With spring break around the corner, many of us are trying to slim down quickly before hitting the beach. However, prelims are starting to pile up and it’s tough to avoid snacking while locked in the library. After days of suffering from this dilemma, I discovered vegetable chips. They’re healthy, yet satisfying and easy to make. I highly suggest trying this recipe using the suggestions below or with your favorite vegetable.
Baked Vegetable Chips
Prep time: 10 minutes
Cook time: 10-15 minutes
Total time: 20-25 minutes
Hint: see below for suggested vegetables and seasoning pairings
1. Preheat oven to 400°F
2. Slice vegetable into thin chip-like pieces (about the width of a quarter). Hint: I used a mandoline to slice my vegetables evenly, but you can do it by hand as well.

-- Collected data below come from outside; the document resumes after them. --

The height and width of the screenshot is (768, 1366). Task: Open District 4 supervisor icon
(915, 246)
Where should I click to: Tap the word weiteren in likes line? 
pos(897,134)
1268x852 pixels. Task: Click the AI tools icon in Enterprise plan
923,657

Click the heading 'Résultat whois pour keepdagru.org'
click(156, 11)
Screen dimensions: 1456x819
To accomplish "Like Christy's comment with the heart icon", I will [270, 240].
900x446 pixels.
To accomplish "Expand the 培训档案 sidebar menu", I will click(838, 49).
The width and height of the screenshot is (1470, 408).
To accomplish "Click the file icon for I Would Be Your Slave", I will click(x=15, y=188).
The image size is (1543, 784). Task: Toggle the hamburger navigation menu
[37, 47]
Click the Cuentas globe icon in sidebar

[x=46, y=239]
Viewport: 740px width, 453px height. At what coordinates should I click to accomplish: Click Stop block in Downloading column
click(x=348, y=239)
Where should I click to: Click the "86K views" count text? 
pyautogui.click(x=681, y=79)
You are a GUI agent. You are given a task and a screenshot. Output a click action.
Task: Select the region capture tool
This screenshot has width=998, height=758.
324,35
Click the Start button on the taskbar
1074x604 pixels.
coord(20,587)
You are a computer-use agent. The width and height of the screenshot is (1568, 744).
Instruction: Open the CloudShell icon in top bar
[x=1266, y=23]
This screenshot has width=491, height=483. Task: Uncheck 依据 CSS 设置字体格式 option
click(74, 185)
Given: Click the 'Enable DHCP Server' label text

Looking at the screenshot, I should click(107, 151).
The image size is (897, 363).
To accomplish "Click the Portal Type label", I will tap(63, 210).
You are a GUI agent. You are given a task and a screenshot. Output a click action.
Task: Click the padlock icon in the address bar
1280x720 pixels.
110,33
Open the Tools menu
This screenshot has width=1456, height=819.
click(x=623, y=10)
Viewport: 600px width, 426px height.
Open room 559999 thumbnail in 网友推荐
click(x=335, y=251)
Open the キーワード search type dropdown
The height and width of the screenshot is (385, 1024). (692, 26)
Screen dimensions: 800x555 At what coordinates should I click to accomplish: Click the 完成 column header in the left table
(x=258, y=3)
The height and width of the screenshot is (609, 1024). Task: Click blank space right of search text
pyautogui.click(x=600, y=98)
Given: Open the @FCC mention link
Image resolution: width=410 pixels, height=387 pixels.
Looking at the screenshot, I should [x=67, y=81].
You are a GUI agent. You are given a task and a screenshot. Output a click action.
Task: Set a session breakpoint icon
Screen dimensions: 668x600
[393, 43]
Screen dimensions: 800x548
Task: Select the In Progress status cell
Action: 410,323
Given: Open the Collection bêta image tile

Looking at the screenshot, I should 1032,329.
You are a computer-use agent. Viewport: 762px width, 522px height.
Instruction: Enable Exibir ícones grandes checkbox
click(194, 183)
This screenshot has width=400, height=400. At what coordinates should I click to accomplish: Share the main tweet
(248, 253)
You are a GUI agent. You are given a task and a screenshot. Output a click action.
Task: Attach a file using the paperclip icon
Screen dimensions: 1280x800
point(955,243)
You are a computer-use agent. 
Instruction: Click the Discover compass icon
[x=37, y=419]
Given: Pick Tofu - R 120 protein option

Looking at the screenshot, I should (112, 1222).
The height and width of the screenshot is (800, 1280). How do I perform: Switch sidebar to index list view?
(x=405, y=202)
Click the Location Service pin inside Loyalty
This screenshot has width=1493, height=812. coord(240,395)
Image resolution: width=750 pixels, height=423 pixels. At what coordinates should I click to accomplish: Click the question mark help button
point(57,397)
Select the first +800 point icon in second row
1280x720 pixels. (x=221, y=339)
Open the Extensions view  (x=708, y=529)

3. Lay vegetables flat on a baking sheet lined with parchment paper.
4. Brush with vegetable oil and season.
5. Bake for 15-20 minutes, or until crispy, rotating trays periodically.
I tried out this recipe using a variety of vegetables. Here are some recommendations for the ones that were most successful and their appropriate seasoning pairings:
If you like zucchini, you’ll flip over these delicious chips. I highly recommend seasoning them with a little bit of salt, pepper and fresh Parmesan before baking.
Carrots are great for chip making because you can make them sweet or spicy. If you’re looking for a healthy replacement for your favorite candy, try sprinkling them with brown sugar before baking. Cayenne pepper and kosher salt are a great spicy alternative as well.
To make kale chips, replace the vegetable oil with olive oil and sprinkle them with sea salt before baking.
Eggplant pairs excellently with dried oregano, sea salt, and pepper.
Apple chips are another great option if you have a strong sweet tooth. Don’t use any oil when making apple chips. Instead, just slice the apple thinly and sprinkle with cinnamon sugar before baking.